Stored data
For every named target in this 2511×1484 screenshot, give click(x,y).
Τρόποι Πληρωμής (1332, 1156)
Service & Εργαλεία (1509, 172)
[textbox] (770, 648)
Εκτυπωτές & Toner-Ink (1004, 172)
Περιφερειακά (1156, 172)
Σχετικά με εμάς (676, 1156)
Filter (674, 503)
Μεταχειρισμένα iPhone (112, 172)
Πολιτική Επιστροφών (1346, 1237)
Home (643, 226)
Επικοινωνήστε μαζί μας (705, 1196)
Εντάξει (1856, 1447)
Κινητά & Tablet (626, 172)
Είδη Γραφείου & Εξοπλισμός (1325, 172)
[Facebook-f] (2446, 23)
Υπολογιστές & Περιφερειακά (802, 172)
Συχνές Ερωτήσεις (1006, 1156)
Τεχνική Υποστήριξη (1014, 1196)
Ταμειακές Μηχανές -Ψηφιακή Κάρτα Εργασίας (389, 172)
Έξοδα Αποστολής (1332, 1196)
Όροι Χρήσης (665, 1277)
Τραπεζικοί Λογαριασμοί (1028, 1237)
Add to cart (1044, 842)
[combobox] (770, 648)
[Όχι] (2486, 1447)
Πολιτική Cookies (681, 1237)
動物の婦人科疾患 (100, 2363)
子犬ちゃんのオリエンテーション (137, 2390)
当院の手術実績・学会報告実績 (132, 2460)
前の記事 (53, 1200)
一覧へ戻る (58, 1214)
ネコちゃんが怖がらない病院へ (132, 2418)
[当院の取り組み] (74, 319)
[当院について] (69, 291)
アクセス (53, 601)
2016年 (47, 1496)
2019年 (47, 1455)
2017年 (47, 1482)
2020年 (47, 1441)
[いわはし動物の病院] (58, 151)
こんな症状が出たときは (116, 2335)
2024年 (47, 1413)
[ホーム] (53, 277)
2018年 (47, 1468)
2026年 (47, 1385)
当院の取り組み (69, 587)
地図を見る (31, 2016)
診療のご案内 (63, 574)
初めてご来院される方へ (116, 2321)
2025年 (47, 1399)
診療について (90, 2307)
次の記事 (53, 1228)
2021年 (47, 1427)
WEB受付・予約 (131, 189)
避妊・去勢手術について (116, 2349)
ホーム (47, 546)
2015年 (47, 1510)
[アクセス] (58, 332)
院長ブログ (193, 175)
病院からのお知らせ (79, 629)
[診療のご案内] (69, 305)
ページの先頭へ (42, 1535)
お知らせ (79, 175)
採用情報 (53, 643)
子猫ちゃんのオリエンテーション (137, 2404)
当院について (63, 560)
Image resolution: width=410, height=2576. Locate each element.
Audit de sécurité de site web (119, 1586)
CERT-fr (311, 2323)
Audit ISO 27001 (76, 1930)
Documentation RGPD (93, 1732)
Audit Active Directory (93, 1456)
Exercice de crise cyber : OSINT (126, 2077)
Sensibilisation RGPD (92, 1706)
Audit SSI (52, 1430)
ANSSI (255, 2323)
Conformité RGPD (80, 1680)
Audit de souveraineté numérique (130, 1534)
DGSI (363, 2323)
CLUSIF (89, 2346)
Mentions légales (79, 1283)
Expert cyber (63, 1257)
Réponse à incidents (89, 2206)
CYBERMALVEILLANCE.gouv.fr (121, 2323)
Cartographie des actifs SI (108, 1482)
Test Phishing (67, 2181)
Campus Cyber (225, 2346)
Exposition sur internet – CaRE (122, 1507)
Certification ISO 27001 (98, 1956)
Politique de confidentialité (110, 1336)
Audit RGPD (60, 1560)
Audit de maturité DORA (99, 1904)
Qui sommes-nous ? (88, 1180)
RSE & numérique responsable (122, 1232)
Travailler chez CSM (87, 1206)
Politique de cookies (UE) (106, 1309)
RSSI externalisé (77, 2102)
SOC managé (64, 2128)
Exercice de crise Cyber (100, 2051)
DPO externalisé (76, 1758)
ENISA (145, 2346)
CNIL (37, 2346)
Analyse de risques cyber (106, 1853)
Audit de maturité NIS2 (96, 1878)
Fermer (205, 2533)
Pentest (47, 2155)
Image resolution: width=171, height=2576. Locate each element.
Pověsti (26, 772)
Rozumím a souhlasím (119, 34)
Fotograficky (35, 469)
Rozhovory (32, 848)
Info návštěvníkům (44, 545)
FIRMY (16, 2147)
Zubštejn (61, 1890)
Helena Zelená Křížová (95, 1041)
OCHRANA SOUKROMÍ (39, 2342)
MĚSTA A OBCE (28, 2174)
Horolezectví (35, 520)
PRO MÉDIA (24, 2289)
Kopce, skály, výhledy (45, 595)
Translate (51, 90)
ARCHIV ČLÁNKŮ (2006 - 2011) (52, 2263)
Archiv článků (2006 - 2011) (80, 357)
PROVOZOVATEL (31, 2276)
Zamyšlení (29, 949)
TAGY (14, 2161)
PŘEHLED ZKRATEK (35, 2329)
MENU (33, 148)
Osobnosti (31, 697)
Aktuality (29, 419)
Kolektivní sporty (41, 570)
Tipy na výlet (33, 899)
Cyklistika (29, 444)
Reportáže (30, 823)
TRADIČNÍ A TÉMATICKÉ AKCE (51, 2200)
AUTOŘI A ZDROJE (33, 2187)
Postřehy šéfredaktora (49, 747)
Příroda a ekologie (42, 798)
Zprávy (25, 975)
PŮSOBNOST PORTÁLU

**What you will do**
Starting at the line that has "CERT-fr (311, 2323)" in the records above, restate word for word every line until the one that has "Cartographie des actifs SI (108, 1482)", and include that one as well.

**Exercise output**
CERT-fr (311, 2323)
Audit ISO 27001 (76, 1930)
Documentation RGPD (93, 1732)
Audit Active Directory (93, 1456)
Exercice de crise cyber : OSINT (126, 2077)
Sensibilisation RGPD (92, 1706)
Audit SSI (52, 1430)
ANSSI (255, 2323)
Conformité RGPD (80, 1680)
Audit de souveraineté numérique (130, 1534)
DGSI (363, 2323)
CLUSIF (89, 2346)
Mentions légales (79, 1283)
Expert cyber (63, 1257)
Réponse à incidents (89, 2206)
CYBERMALVEILLANCE.gouv.fr (121, 2323)
Cartographie des actifs SI (108, 1482)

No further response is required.